说到这里,他抬头看着母亲,眼中显出担忧之色。

蒋太夫人虽然一辈子蛮不讲理,但是最疼这唯一的儿子,见他如此,就顺口道:“那依你之见呢?”

玉成秀行了个礼,缓缓道:“儿子已经安排了一个稳妥的大丫头照顾珂儿。这个丫头的父亲忠心耿耿,为儿子死在了战场上,儿子想照拂一二。”

蒋太夫人连连颔首:“就按你说的办吧!”

她虽然向来妒忌儿子的女人,却还没有夸张到妒忌孙子女人的地步。

她之所以想起要给玉珂安排房里人,也只是因为先是她身边的亲信李婆子在她面前提了几次,后来侯夫人冯氏也郑重地在她面前提了一次,她这才向儿子提起来的,其实并不是特别在意。

冯氏含笑不语。

既然玉成秀出面了,她自然不能当着太夫人的面同丈夫作对,反正以后有的是机会,何必争这一时之快。

她早命人到大金有名的美人窝独县和苏州采买了几个拔尖的丫头,到时候塞到玉珂房里,他正是血气方刚的年龄,不怕他不上钩,待他沉溺其中毁了身子…

想到这里,冯氏微微一笑,拈起丝帕揩了揩嘴唇。

到了晚宴时间,一家五口围坐在八仙桌前,推杯换盏你谈我笑,端的是其乐融融——反正清远侯府不是世袭而来的贵族,也没有那么多“食不言寝不语”的规矩。

玉珂虽然很少说话,可是太夫人等皆知他从小寡言,倒也没人觉得奇怪。

玉成秀的那些侍妾没有落座的资格,都站在一旁侍候着。这些侍妾大部分都是蒋太夫人为了分冯氏的宠,特地指了自己的亲信丫鬟给儿子;少部分是冯氏为了显示贤惠,把自己的丫鬟给了丈夫做侍妾。

只是玉成秀成年累月呆在边疆,即使偶尔回京,也往往不在府里过夜,所以这些年这些侍妾都是陪着冯氏一起熬着活寡,如今见了不到四十英俊依旧的玉成秀,都有些蠢蠢欲动,只是当着蒋太夫人和冯夫人的面,谁也不敢率先出头。

宴会结束,玉珂率先告退了。

他住的院子在侯府最东南角,因里面遍种青竹而命名为青竹院。

青竹院原先是他母亲陈氏居住的院子,他从东疆回来之后,就求了父亲,自己搬了进来,并在东墙处开了一个角门,平时方便自己的出入。

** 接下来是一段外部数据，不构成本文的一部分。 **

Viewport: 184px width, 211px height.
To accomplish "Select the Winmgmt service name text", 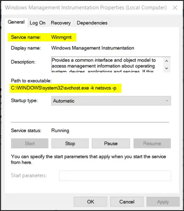I will (x=61, y=37).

清竹院内外都是他自军中选的亲信侍卫,平时看得铁桶一般,饶是冯氏善于宅斗,也始终没有渗透进去。

进了清竹院,玉珂大步走向自己的书房,边走边问青竹院的管事玉箫:“卧室重新布置了么?”

玉箫年约二十三四,也是他在军中选拔的,为人沉稳,做事稳妥。他紧紧跟着玉珂往前走,嘴里不耽误回事情:“禀报将军,属下都布置好了,孟姑娘的卧室就在您的卧室的隔壁——”

“隔壁?”玉珂停住了脚步。

玉箫也随着停下了脚步,点了点头:“就是您卧室左隔壁的厢房。”

玉珂瞥了玉箫一眼,拔腿就走:“孟姑娘不需要卧室!”

玉箫:“…那孟姑娘睡在哪里?”

玉琴玉剑自后赶了上来,玉琴走过玉箫的时候,薄薄的嘴唇吐出了两个字:“傻瓜!”

玉箫一愣,看着大步进入书房的世子的高挑背影,他觉得自己明白了。

大年初八,孟苹送了孟煜去明珠书院,刚回到家里,就看到门口停着一顶小轿,玉琴同一个很斯文的白脸青年正候在门口。

看到孟苹,玉琴忙上前道:“玉琴见过孟姑娘!”

那斯文青年反应很快,随着玉琴道:“玉箫见过孟姑娘!”

孟苹忙端端正正屈膝回礼。

玉琴含笑道:“世子在堂屋等着您呢!”

孟苹已经看见院子里拴着几匹马,其中一匹通身黑色的就是玉珂的马。

孟苹刚走近堂屋门口,玉珂就迎了出来,道:“大苹果,赶快收拾一下东西,随我回家!”

作者有话要说:再次强调:本文是温馨甜宠文,主打爱情,而非宅斗宫斗文,入坑需谨慎哦,不要到时候骂漠漠!

第十九章初进侯府

孟苹一愣,站在那里看着玉珂。

她其实并没有做好心理准备,所以一听玉珂的话,顿时就有些犹疑。

玉珂仿佛没注意到她的反应,转身回了屋子:“要我帮你收拾?”

“呃…我自己收拾吧!”被逼上梁山的孟苹只得回去收拾行李了。

玉珂站在房里,看着大苹果收拾行李,嘴角不由弯了起来。

他发现大苹果的反应老是慢那么一拍两拍,自己只要先替她下了决定,等她想好,就已经造成没法改变的既定事实了,她就只能听自己的。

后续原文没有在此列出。